We can enable non-inline inter-procedural optimizations for linkonce_odr or weak_odr linkage functions by first internalizing the profitable ones, and then attempting to merge them during LTO.

C inline

-fgnu89-inline inline and C99 inline are different from C++ inline. Non-static non-extern inline has weird semantics. I think it may be because the designers wanted to control the defining translation unit and avoid vague linkage. The choices did avoid the need for COMDAT but made the non-static non-extern inline inconvenient to use. In practice I think most projects avoid it.

Case study - PGO/coverage

A function and its data/counter variables must use separate IR comdat. (a) Instrumentation runs before inlining. More functions may reference the function's data/counter. Using one comdat can lead to dangling references.

  1. Using separate comdat can allow benign ODR violation where the prevailing copy is from a non-instrumented module.

Make FunctionPointer relative

Using a private alias to the function does not allow this scenario: both a non-instrumented TU and a instrumented TU have a function in a comdat any. If the non-instrumented TU is prevailing, a relocation referencing the discarded private alias will cause a linker error.

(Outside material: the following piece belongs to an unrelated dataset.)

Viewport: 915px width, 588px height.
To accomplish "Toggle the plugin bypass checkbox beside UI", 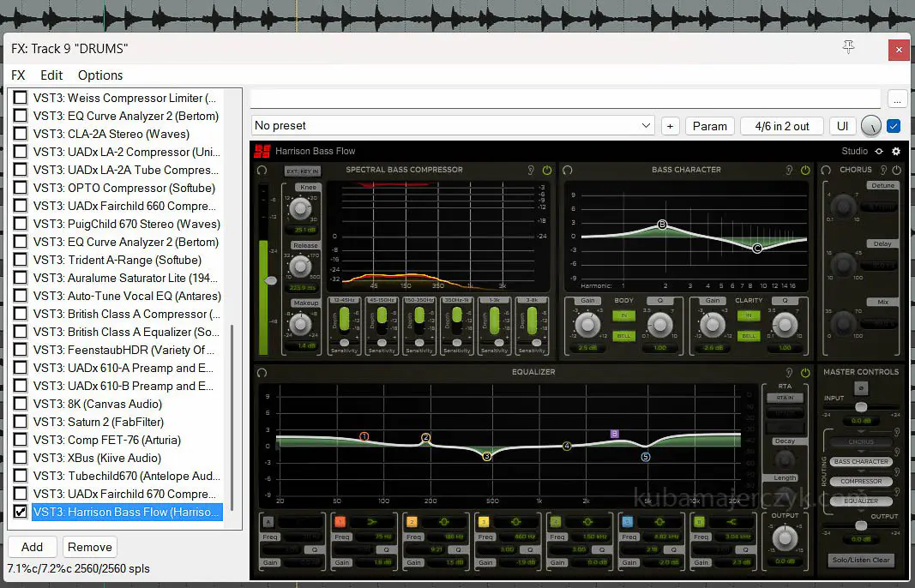I will click(894, 126).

Q: How to handle an available_externally function? (e.g. extern __inline __attribute__((gnu_inline)) int stat(const char *path, struct stat *statbuf))

An alias cannot reference an available_externally function.

Static variable inside inline function emitted in a different section group than the function

It seems that GCC only places a function in a COMDAT of a different name for aliases (symtab_node::add_to_same_comdat_group is only called for aliases).

For the following code (adapted from https://github.com/llvm/llvm-project/issues/72361),

1
2
3
4
5
6
7
8
9
10
11
12
13
14
15
16
17
struct A {
char data[24];
#if __cplusplus >= 202002L
constexpr
#endif
A() noexcept : data() {}
};

inline const A &get() {
static const A empty;
return empty;
}

const A &(*emitGet)() = &get;

// clang++ -c -O2 -std=c++17 a.cc -o a17.o
// clang++ -c -O2 -std=c++20 a.cc -o a20.o

The function get and the variable empty are in different COMDAT groups. This design choice allows get and empty to be discarded separately. Usually, if all references to get are inlined (except in this address-taken case), get can be discarded while empty is retained.

In a C++17 object file, Clang generates LLVM IR @_ZZ3getvE5empty = linkonce_odr dso_local global %struct.A zeroinitializer, comdat, align 1 and LLVM places variable in the section .bss._ZZ3getvE5empty. get initializes _ZZ3getvE5empty to all zeros (although the modification can be optimized out, given that this is the only modification and BSS implies all zeros).

In a C++20 object file, the constructor is constexpr and Clang generates LLVM IR @_ZZ3getvE5empty = linkonce_odr dso_local constant %struct.A zeroinitializer, comdat, align 1. LLVM places the variable in the section .rodata._ZZ3getvE5empty.

The primary difference is that the section containing the variable is mutable without constexpr and read-only with constexpr. When mixing C++17 and C++20 object files, if C++17 get is selected and C++20 empty is selected, C++17 get will attempt to write to .rodata._ZZ3getB5cxx11vE5emptyB5cxx11, resulting in a segmentation fault.